Peter L. Greenberg, MD, Professor of Medicine, Hematology Division, Stanford University Cancer Center, 875 Blake Wilbur Drive, Room 2335, Stanford, CA 94305-5821, USA.
E-mail: peterg@stanford.edu

Summary

The myelodysplastic syndromes (MDS) are a heterogeneous spectrum of disorders requiring selective therapy based on patients’ specific clinical features, predominantly their prognostic subgroups, age and performance status. Guidelines for management of patients with MDS have been generated by a number of national panels. This review focuses on evidence-based data supporting therapeutic approaches, which have also been recommended by the US National Comprehensive Cancer Network MDS Panel, with discussion of accessibility of recommended drugs in the US and in other countries.

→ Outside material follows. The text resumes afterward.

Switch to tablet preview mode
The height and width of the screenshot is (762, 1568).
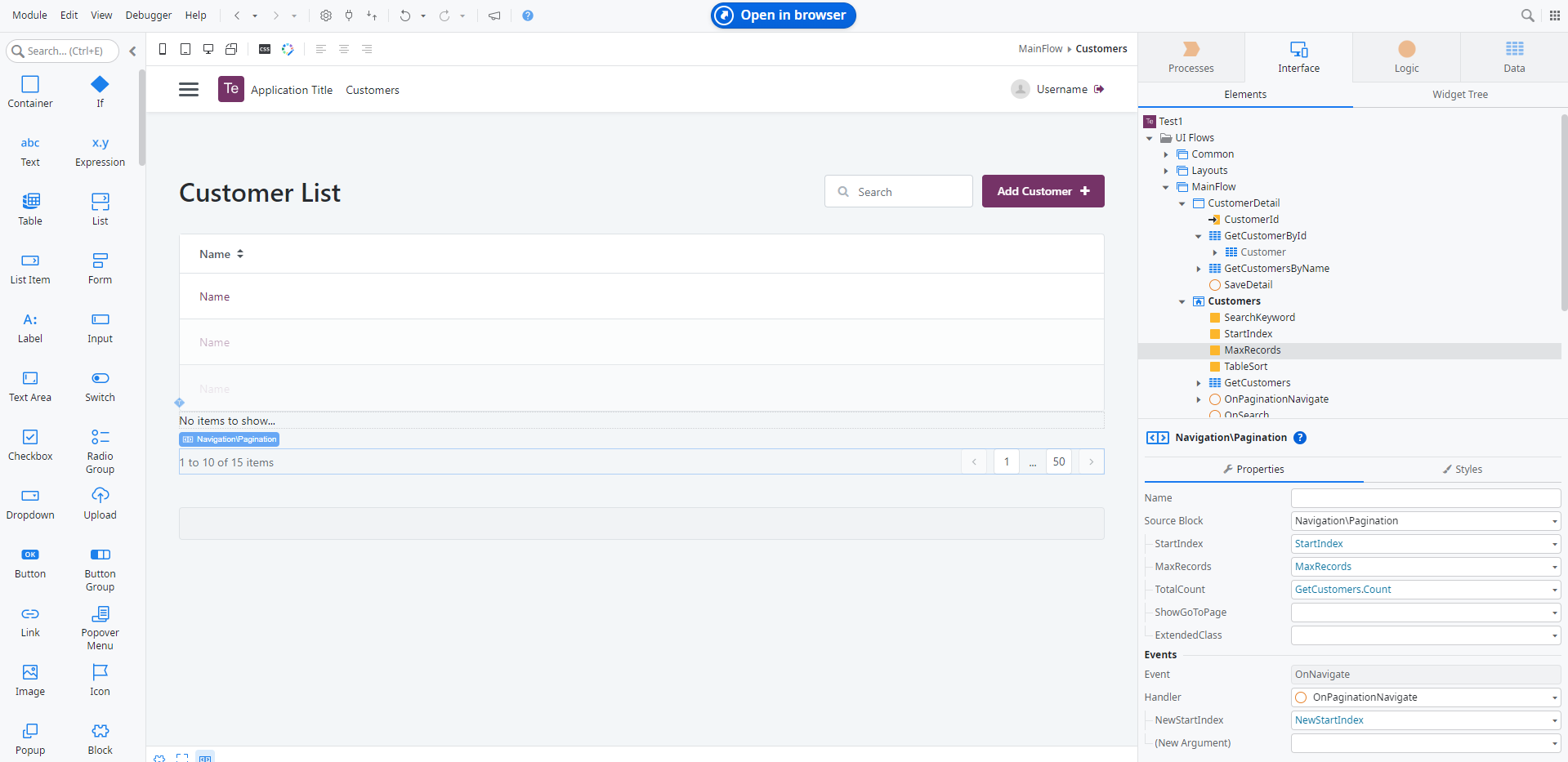pyautogui.click(x=185, y=49)
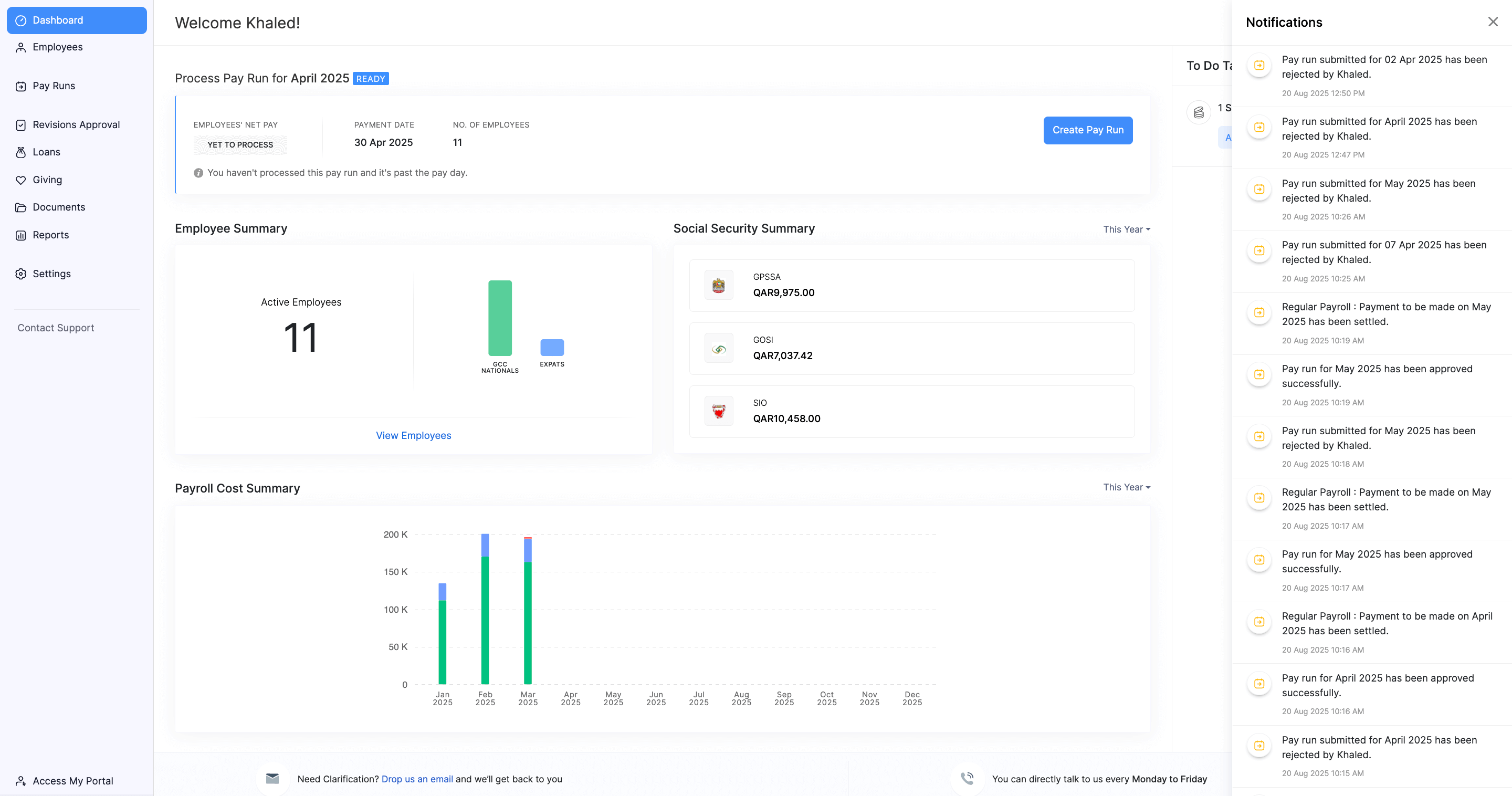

For lower risk disease (International Prognostic Scoring System Low and Intermediate-1) therapy is aimed at haematological improvement whereas for higher risk disease (Intermediate-2 and High) treatment focuses on altering disease natural history. Recent information regarding additional clinical and biological features has provided useful parameters for assessing disease prognosis that aid risk-based management decisions. The rationale for use of low versus high intensity therapies with these agents, including allogeneic haematopoietic stem cell transplantation, is discussed in detail.